Desde este punto, el trazado avanza por un itinerario que comparte numerosos tramos con el Camino de Levante, atravesando lugares emblemáticos como Albacete capital, La Roda, El Toboso o Tembleque, antes de dirigirse hacia Almonacid y la histórica ciudad de Toledo. Más adelante, el camino se adentra en la Comunidad de Madrid por Cadalso de los Vidrios, continuando así su largo recorrido hacia el norte en una ruta que combina patrimonio, naturaleza y espiritualidad en cada etapa.

Camino Manchego
Entre Ciudad Real y Toledo se extiende este atractivo itinerario de unos 150 kilómetros, dividido en cinco etapas, que tiene como objetivo enlazar con el camino del Sureste. En concreto, el denominado Camino Manchego discurre en gran parte por tierras de Castilla-La Mancha, invitando a viajar no solo a través del paisaje, sino también de la historia, evocando episodios tan relevantes como la batalla de Alarcos o el avance de las huestes cristianas hacia Las Navas de Tolosa. Un camino en el que el peregrino también puede descubrir las huellas de figuras universales como San Juan de la Cruz y Santa Teresa de Jesús.

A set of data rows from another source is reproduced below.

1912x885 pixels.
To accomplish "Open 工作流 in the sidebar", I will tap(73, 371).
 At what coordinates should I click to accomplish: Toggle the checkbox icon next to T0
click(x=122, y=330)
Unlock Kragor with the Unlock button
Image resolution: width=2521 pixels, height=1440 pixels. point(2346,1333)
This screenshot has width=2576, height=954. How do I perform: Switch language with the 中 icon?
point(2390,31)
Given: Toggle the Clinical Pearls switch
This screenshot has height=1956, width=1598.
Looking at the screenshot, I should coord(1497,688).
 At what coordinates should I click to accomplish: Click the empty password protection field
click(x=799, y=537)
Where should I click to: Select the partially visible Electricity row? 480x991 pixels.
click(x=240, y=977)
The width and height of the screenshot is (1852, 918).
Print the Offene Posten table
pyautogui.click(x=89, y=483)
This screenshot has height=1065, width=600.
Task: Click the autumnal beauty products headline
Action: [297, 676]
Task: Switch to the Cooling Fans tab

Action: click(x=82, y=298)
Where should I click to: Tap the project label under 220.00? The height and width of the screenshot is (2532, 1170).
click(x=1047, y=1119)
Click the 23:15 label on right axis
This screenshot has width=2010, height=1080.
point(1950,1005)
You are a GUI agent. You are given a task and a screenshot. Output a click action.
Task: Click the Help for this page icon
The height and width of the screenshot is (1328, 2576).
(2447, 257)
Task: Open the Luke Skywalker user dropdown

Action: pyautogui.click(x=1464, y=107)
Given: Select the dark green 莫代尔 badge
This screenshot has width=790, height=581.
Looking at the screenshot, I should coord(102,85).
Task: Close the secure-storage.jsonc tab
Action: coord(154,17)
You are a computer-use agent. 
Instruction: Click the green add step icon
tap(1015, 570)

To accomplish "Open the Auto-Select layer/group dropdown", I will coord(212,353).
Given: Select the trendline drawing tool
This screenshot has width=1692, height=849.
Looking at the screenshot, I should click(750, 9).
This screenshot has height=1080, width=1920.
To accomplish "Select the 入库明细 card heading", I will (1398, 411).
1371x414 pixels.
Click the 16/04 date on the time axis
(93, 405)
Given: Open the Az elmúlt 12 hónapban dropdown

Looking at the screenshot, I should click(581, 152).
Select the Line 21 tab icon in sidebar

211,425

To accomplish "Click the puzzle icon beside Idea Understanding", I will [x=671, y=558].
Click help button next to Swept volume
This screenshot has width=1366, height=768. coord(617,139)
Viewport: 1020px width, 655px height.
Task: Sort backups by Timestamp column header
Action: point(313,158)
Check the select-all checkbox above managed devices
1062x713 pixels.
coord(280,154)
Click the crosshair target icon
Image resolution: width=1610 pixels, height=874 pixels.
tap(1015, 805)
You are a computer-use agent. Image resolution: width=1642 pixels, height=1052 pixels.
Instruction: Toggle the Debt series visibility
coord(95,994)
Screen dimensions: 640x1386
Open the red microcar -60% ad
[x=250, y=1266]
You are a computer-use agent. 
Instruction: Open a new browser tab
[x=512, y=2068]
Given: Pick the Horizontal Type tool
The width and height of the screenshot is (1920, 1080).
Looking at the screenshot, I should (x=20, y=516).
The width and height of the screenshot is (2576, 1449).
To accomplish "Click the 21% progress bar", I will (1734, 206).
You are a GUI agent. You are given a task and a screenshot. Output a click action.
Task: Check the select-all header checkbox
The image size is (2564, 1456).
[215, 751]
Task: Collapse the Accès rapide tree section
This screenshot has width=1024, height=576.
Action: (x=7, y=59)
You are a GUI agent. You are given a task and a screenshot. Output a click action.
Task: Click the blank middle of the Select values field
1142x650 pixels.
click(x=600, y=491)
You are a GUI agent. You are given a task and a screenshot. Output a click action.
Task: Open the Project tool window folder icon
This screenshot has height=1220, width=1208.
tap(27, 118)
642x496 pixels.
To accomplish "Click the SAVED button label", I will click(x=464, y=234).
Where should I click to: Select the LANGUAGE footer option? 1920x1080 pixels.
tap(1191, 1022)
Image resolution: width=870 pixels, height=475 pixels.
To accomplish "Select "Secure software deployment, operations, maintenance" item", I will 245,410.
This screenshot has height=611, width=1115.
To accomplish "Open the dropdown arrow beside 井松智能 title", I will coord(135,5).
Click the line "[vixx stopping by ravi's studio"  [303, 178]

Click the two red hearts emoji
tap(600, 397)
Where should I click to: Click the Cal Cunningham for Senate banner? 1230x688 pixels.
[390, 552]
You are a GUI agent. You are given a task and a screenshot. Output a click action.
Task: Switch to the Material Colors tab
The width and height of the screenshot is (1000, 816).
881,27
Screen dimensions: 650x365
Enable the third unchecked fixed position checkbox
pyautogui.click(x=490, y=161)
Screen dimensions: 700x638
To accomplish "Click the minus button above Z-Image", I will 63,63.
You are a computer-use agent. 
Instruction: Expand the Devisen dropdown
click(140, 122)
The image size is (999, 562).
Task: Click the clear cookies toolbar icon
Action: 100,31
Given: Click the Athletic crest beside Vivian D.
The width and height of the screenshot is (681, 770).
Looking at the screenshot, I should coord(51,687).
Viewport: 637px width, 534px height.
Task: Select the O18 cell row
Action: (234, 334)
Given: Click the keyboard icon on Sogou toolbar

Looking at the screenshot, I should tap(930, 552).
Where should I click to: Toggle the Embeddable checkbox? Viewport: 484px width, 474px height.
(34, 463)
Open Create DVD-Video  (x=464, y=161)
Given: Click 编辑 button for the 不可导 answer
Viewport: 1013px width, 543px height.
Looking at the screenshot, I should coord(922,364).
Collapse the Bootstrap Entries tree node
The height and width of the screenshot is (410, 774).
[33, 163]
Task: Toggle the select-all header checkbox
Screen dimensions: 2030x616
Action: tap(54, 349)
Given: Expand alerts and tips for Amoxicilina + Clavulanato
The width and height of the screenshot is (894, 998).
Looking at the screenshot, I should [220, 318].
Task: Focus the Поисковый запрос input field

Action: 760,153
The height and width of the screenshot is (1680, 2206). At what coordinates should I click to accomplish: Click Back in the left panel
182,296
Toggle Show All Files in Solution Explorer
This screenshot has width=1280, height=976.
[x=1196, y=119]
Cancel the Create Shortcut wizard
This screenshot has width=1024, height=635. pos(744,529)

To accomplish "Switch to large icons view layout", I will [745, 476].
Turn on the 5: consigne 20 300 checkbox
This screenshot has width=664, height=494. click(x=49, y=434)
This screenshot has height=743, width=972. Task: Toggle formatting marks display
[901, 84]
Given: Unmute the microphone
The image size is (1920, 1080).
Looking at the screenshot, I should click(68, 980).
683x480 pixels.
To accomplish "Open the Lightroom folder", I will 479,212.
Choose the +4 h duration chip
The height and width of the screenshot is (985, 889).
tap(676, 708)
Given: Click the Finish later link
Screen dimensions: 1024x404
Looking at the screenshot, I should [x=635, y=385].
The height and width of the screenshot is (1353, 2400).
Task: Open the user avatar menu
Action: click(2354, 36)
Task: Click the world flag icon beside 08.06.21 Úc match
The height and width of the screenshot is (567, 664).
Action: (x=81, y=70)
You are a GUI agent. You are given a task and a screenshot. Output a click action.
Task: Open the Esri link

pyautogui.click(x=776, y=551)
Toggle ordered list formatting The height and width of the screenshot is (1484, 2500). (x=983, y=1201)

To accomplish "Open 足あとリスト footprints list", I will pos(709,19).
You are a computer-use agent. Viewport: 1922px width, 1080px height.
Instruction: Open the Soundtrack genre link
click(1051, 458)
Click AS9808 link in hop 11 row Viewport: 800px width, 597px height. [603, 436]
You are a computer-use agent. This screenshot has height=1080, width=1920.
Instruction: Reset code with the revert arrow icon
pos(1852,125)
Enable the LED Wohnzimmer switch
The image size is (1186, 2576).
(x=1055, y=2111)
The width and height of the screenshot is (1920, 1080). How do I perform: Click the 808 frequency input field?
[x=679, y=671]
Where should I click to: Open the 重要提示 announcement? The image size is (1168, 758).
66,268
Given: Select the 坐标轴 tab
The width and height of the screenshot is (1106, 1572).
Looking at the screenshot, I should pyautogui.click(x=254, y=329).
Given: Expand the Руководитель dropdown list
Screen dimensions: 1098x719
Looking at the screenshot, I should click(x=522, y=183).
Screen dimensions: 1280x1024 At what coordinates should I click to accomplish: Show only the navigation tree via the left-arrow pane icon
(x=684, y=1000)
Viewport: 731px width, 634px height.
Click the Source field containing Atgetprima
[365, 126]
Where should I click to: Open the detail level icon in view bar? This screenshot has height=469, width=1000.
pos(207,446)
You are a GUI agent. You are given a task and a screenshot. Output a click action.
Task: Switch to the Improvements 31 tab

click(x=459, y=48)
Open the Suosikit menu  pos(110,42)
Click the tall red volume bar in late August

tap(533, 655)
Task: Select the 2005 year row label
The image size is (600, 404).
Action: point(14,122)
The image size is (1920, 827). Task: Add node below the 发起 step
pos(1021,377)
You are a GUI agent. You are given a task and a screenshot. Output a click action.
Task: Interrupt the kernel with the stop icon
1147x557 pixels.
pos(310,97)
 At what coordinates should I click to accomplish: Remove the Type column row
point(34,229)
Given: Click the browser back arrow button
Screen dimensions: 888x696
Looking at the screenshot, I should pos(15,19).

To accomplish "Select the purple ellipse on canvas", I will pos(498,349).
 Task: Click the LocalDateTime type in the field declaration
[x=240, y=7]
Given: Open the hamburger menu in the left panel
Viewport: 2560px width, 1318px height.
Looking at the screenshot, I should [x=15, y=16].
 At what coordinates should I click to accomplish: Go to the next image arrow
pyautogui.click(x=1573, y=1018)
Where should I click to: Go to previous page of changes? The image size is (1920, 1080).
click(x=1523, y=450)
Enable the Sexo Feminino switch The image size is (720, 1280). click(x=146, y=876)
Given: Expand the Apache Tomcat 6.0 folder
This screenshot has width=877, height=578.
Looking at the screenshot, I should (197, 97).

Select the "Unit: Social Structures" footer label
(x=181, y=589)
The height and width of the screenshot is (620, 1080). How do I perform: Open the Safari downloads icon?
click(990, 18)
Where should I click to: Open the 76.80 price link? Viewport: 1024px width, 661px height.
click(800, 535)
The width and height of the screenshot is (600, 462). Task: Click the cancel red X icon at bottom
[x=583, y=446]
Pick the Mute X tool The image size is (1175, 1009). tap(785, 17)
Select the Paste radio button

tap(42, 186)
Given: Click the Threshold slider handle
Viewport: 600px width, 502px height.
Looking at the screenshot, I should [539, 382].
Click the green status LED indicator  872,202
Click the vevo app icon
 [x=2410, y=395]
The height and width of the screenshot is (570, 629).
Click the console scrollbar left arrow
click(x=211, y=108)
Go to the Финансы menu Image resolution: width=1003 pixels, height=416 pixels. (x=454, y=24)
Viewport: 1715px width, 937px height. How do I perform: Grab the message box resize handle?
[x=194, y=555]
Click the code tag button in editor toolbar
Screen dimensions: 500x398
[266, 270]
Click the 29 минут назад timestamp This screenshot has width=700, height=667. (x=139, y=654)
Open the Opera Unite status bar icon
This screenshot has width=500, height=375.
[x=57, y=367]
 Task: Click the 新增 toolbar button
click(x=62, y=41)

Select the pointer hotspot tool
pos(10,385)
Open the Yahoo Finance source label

En buena medida, se trata de un especial viaje coincidente con la Ruta del Quijote. El Camino Manchego arranca en Malagón, localidad estrechamente vinculada a Santa Teresa de Jesús. Desde allí, el peregrino se dirige hacia Urda, donde se encuentra el conocido y venerado Cristo de La Mancha, custodiado en la ermita del Santísimo Cristo de Urda, un destacado centro de devoción que año recibe a miles de fieles, especialmente durante las fiestas celebradas entre el 27 de septiembre y el 1 de octubre.
Castilla-La Mancha se revela no solo como tierra de paso, sino como un destino en sí mismo dentro del Camino de Santiago: un lugar donde cada sendero guarda una historia, cada pueblo ofrece hospitalidad al peregrino y cada paisaje invita a detenerse. Ya sea a través de la Ruta de la Lana, el Camino de Levante, el Camino del Sureste o el Camino Manchego, el viajero descubrirá que, más allá del destino final, el verdadero tesoro está en cada paso, en cada encuentro y en la huella imborrable que deja el propio camino.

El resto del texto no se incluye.